(Screenshot grounding data)
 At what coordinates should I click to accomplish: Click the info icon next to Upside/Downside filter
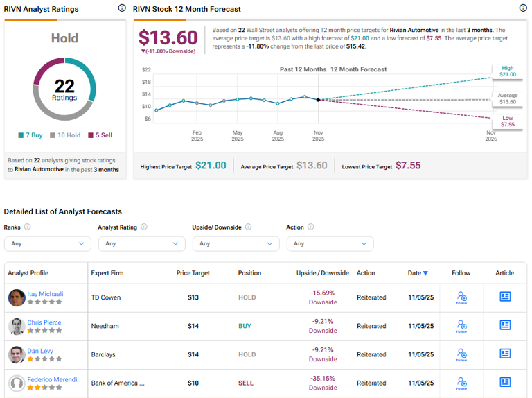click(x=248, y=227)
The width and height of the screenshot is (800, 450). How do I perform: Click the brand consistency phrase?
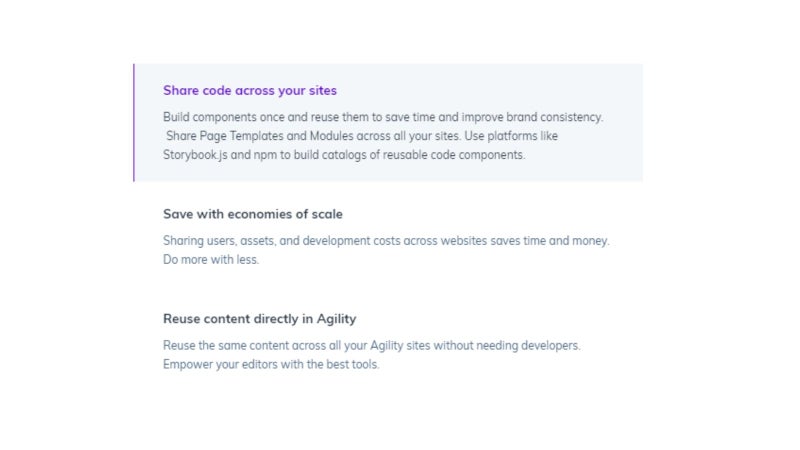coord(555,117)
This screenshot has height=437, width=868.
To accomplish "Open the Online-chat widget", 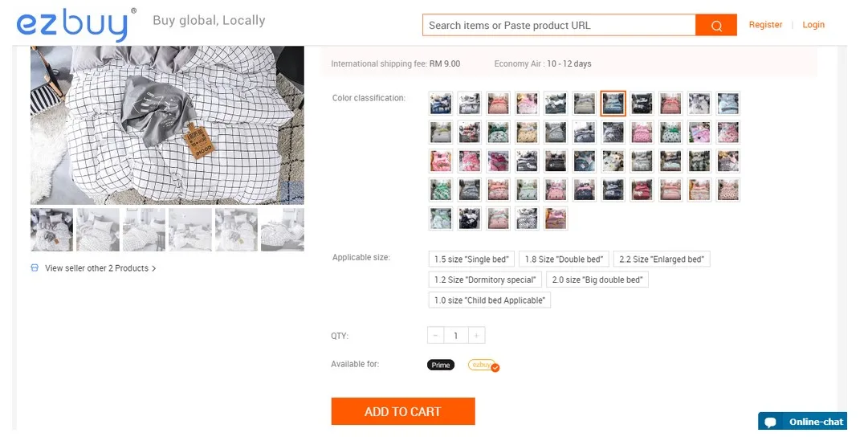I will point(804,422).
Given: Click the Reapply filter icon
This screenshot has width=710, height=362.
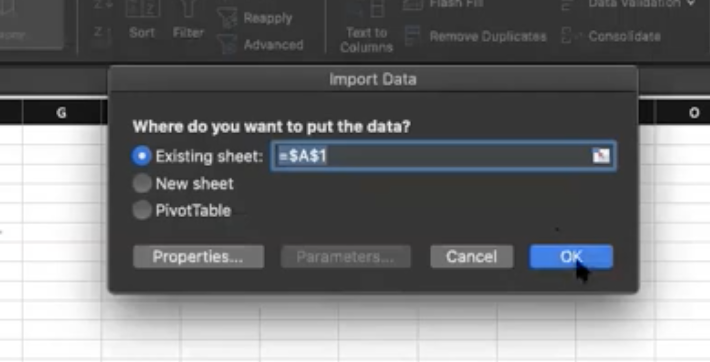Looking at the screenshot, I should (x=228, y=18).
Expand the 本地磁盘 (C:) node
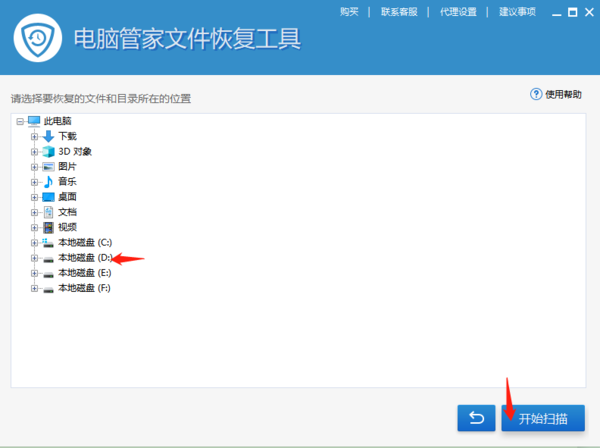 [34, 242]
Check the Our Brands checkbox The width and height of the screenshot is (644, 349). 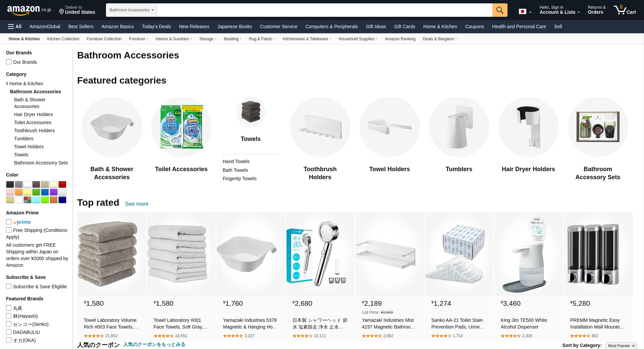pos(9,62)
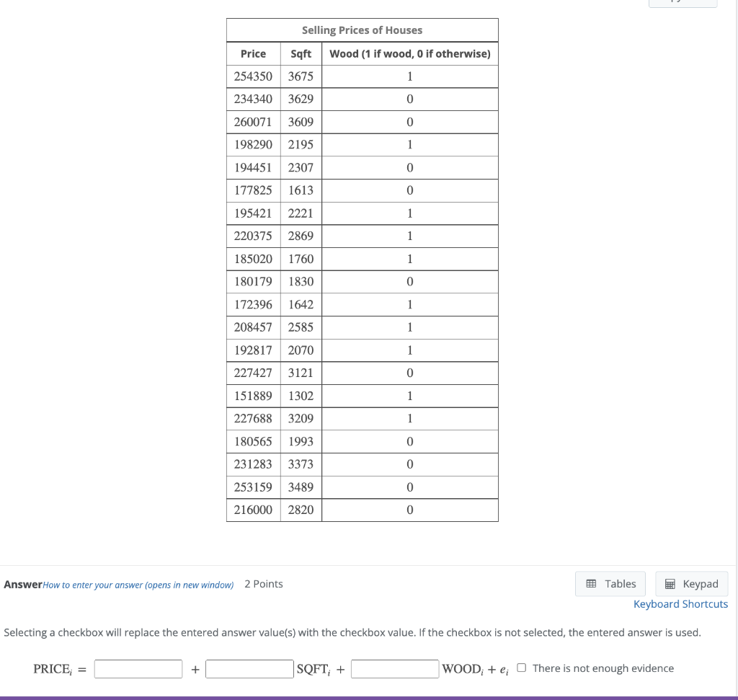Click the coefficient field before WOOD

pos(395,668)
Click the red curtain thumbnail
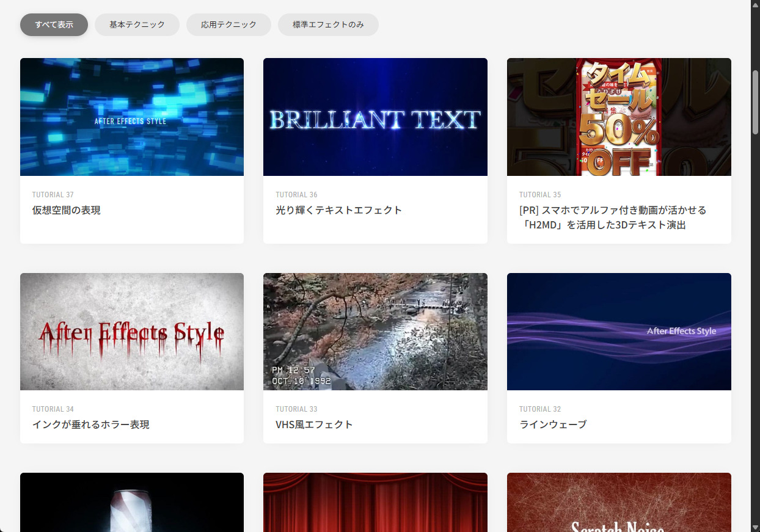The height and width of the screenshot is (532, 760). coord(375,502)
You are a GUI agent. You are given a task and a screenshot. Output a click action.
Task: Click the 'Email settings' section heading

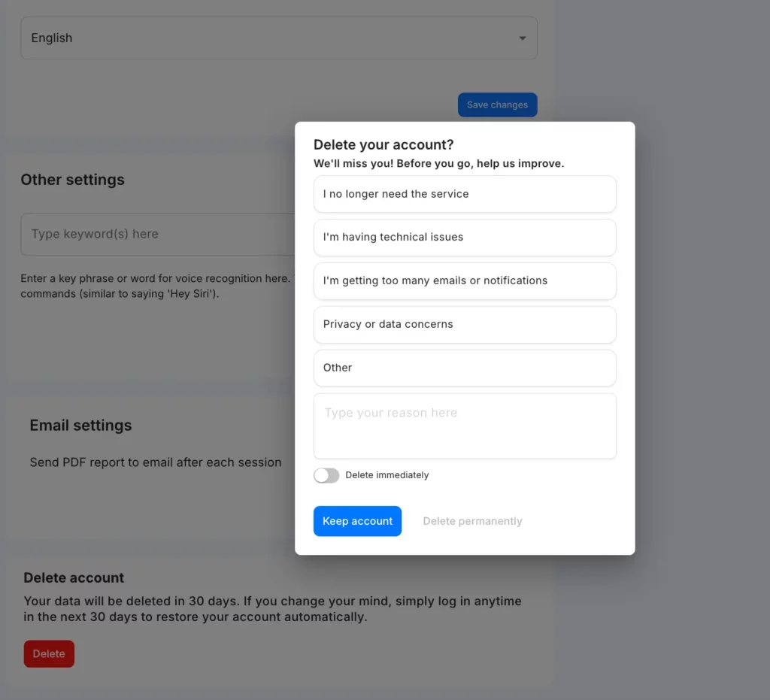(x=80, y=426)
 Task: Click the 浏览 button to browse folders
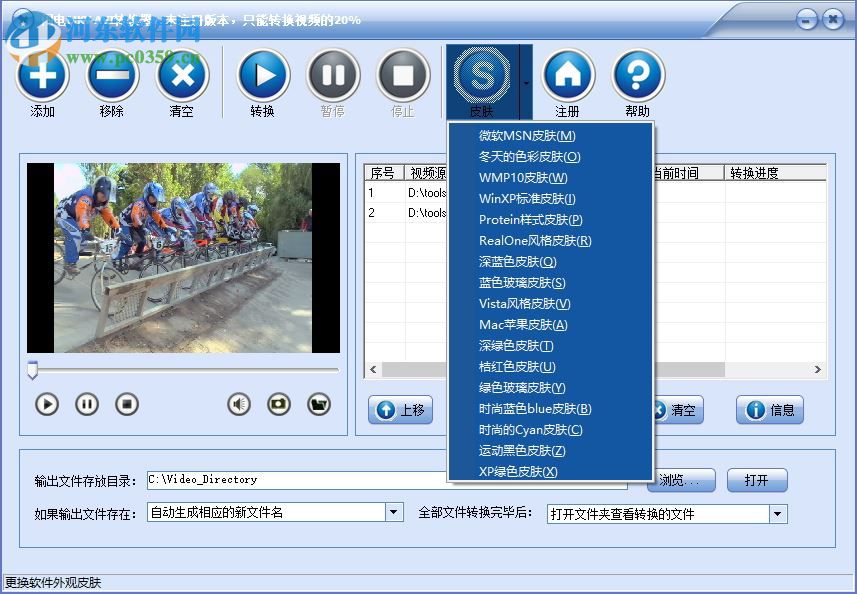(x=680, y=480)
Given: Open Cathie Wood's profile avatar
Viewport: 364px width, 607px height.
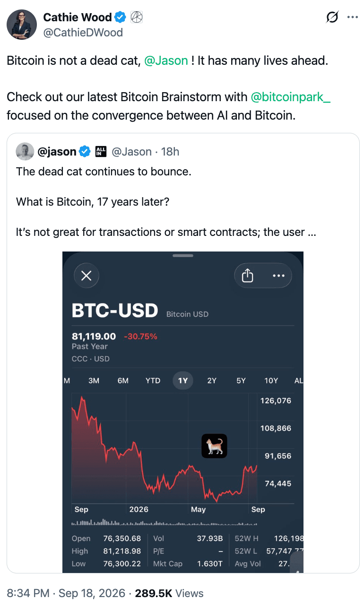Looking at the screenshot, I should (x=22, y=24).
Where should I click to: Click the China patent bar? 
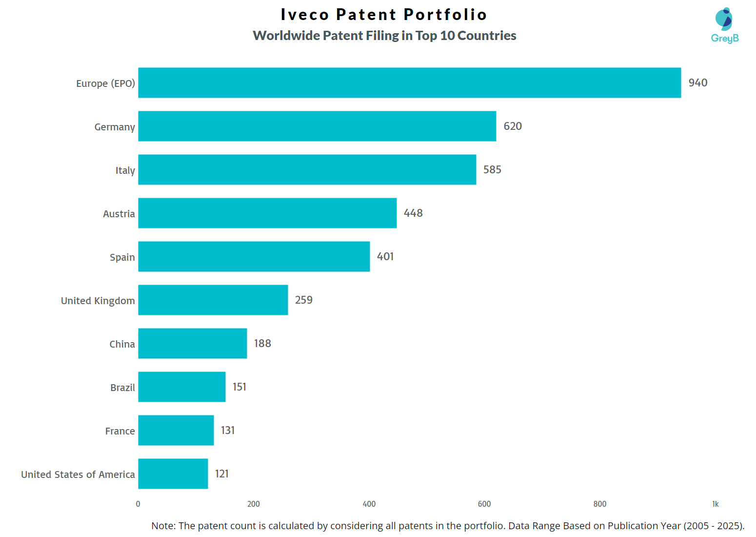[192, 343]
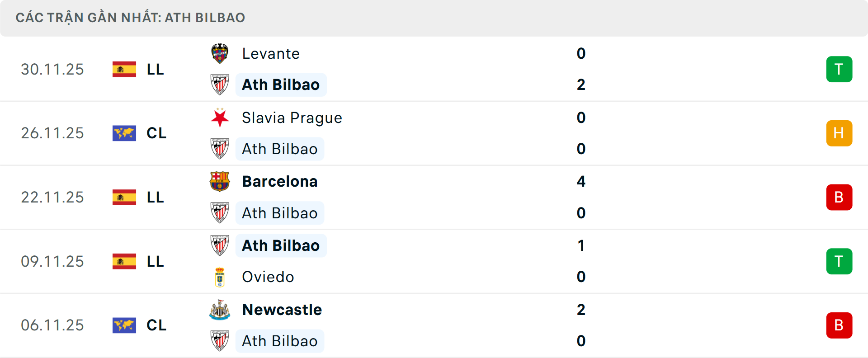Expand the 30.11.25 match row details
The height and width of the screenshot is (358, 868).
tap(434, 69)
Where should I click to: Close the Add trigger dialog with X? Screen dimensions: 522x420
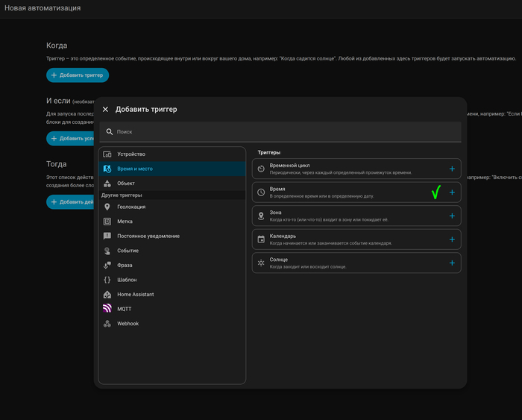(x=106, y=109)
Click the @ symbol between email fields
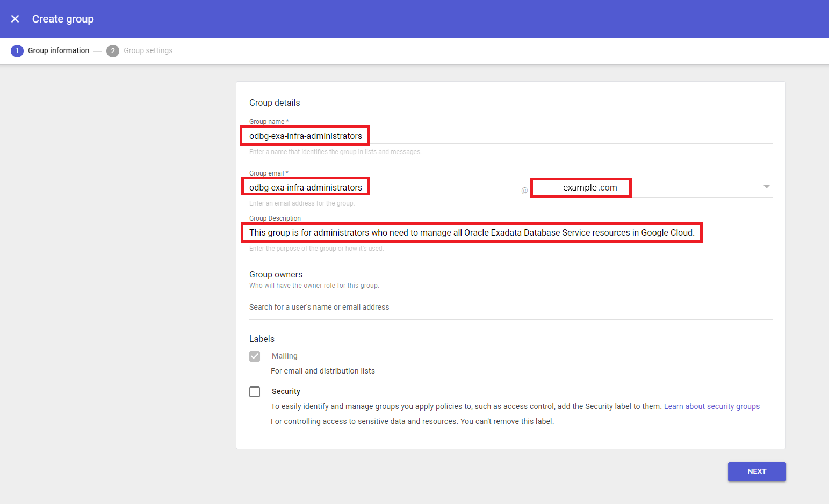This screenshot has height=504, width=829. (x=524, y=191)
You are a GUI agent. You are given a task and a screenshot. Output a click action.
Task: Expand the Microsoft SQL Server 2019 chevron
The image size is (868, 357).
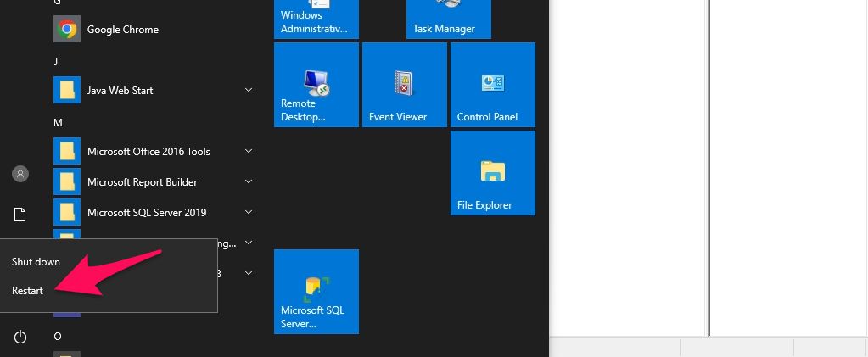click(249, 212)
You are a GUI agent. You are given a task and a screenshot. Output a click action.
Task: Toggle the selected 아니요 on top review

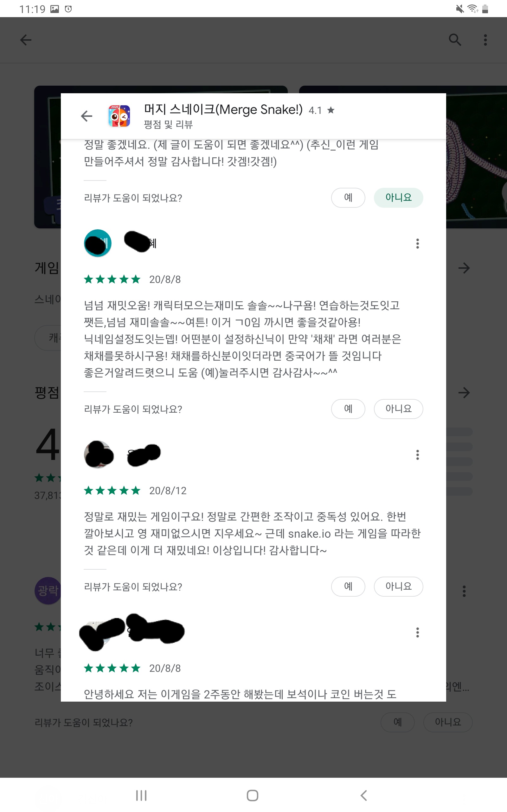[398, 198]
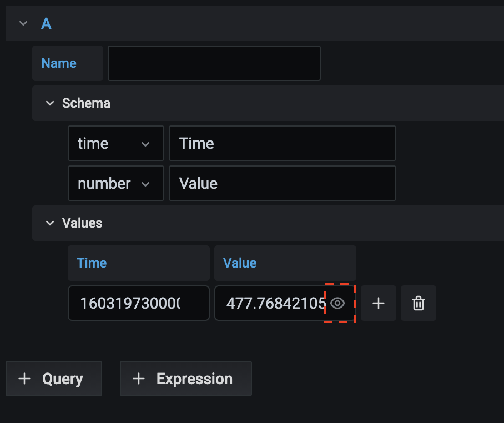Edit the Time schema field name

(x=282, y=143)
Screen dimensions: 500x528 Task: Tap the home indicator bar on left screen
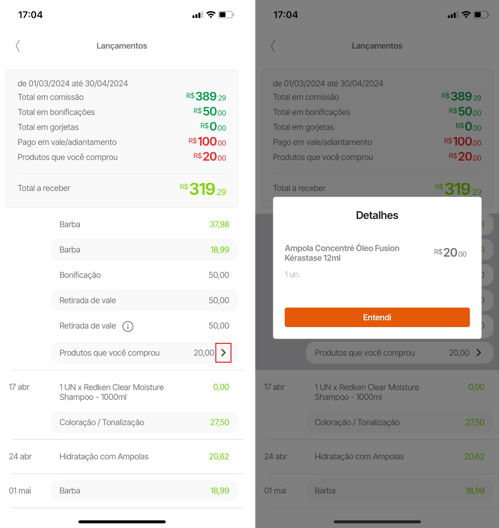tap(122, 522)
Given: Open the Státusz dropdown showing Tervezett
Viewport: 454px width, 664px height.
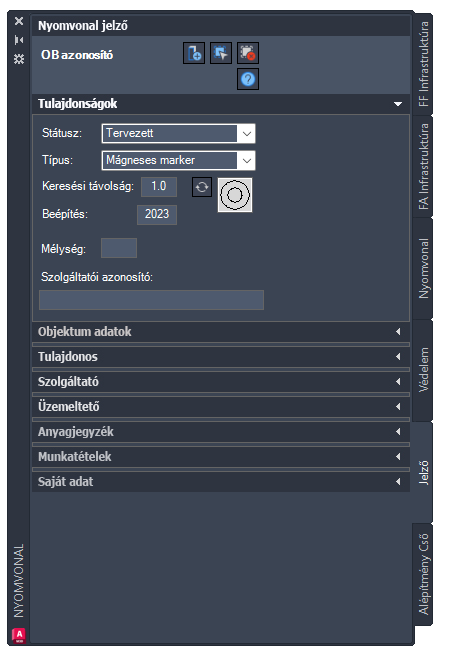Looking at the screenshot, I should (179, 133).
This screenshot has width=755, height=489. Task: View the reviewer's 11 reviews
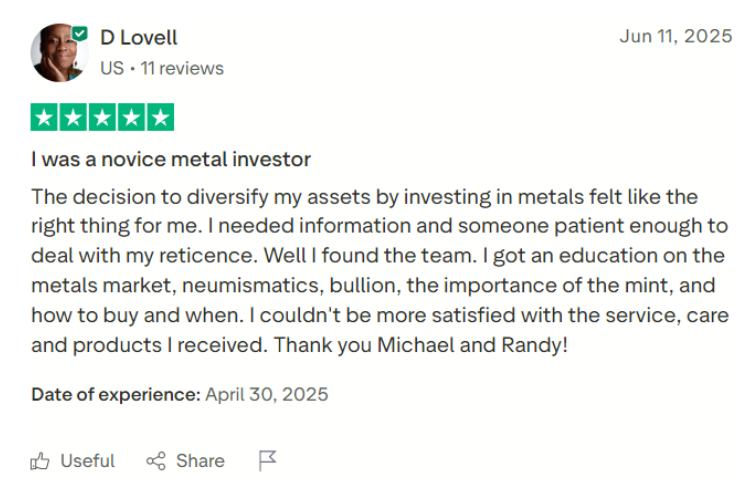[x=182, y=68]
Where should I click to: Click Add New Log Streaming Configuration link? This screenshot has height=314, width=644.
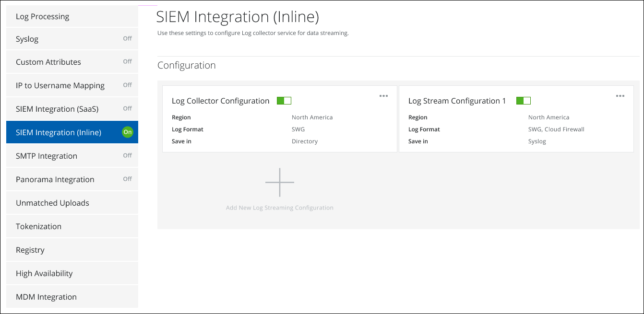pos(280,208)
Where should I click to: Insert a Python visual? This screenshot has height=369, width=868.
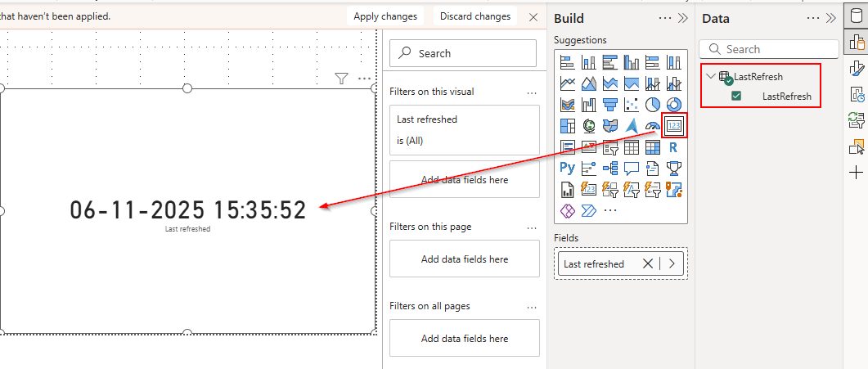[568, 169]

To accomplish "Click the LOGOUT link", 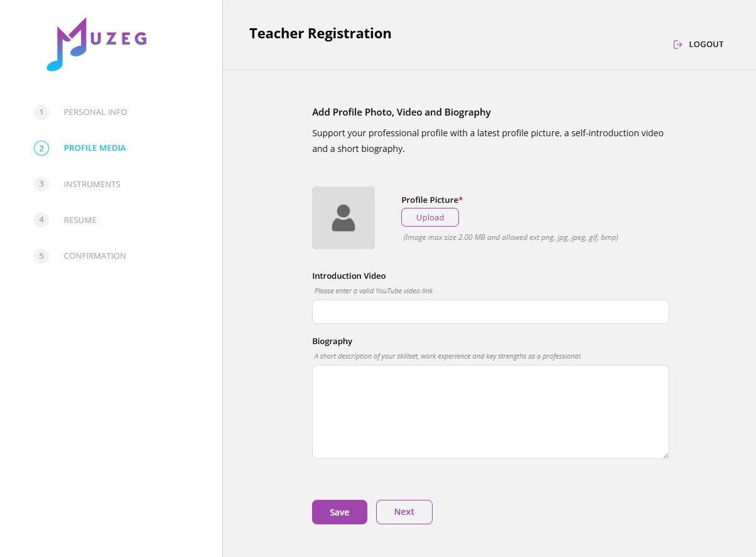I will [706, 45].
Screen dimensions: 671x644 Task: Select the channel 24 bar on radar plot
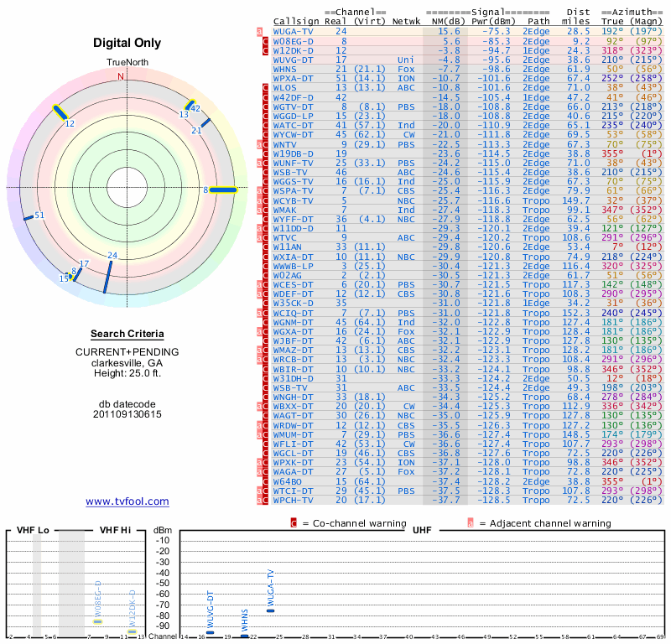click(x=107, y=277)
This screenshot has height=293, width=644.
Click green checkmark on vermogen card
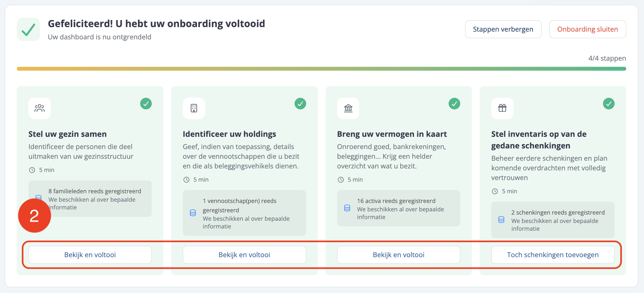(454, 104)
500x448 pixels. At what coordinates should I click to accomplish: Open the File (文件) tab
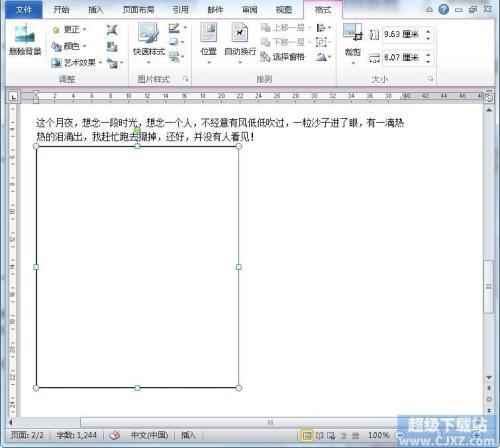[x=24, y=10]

### WORK TO BE COMPLETED
Retyped exactly, the lines from the one holding "Screen dimensions: 671x644" through the last line of the data above are the whole answer. Pictures stay out.

### EXPECTED ANSWER
Screen dimensions: 671x644 Task: Select the channel 24 bar on radar plot
click(x=107, y=277)
This screenshot has height=293, width=644.
Click green checkmark on vermogen card
(454, 104)
500x448 pixels. At what coordinates should I click to accomplish: Open the File (文件) tab
[x=24, y=10]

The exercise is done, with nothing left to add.